▶ **Your task**
Below are entries. Reproduce exactly the lines between the line holding "You are a GUI agent. The screenshot is 390×1675." and the line holding "Login/Register (1379, 36)", inclusive, and only those.

** Opening Extracted information block **

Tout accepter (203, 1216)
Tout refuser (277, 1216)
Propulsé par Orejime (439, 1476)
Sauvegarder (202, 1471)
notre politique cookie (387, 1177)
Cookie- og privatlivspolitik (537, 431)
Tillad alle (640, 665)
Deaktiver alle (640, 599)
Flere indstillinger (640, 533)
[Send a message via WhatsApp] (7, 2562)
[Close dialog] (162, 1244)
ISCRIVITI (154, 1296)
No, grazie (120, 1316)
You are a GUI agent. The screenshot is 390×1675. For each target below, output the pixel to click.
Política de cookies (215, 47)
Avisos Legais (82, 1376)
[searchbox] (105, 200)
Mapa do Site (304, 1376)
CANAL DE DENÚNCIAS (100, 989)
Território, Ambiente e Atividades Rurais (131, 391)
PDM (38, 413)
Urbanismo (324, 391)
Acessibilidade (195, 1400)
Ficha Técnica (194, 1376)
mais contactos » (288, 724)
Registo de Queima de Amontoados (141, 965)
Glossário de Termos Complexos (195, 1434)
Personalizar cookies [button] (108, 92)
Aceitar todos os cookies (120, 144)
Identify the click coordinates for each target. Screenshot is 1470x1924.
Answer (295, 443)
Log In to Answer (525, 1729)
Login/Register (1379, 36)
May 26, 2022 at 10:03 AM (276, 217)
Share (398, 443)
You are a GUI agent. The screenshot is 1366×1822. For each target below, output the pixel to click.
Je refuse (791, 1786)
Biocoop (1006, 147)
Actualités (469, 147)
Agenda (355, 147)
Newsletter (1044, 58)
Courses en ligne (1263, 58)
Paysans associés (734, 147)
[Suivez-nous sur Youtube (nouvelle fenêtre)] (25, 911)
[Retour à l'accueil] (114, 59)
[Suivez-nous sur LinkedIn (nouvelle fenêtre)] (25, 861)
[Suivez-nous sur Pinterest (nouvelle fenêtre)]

** Closing Extracted information block **

▶ **Result below**
You are a GUI agent. The screenshot is 390×1675. For each target below, output the pixel to click.
Política de cookies (215, 47)
Avisos Legais (82, 1376)
[searchbox] (105, 200)
Mapa do Site (304, 1376)
CANAL DE DENÚNCIAS (100, 989)
Território, Ambiente e Atividades Rurais (131, 391)
PDM (38, 413)
Urbanismo (324, 391)
Acessibilidade (195, 1400)
Ficha Técnica (194, 1376)
mais contactos » (288, 724)
Registo de Queima de Amontoados (141, 965)
Glossário de Termos Complexos (195, 1434)
Personalizar cookies [button] (108, 92)
Aceitar todos os cookies (120, 144)
Identify the click coordinates for each target. Screenshot is 1470x1924.
Answer (295, 443)
Log In to Answer (525, 1729)
Login/Register (1379, 36)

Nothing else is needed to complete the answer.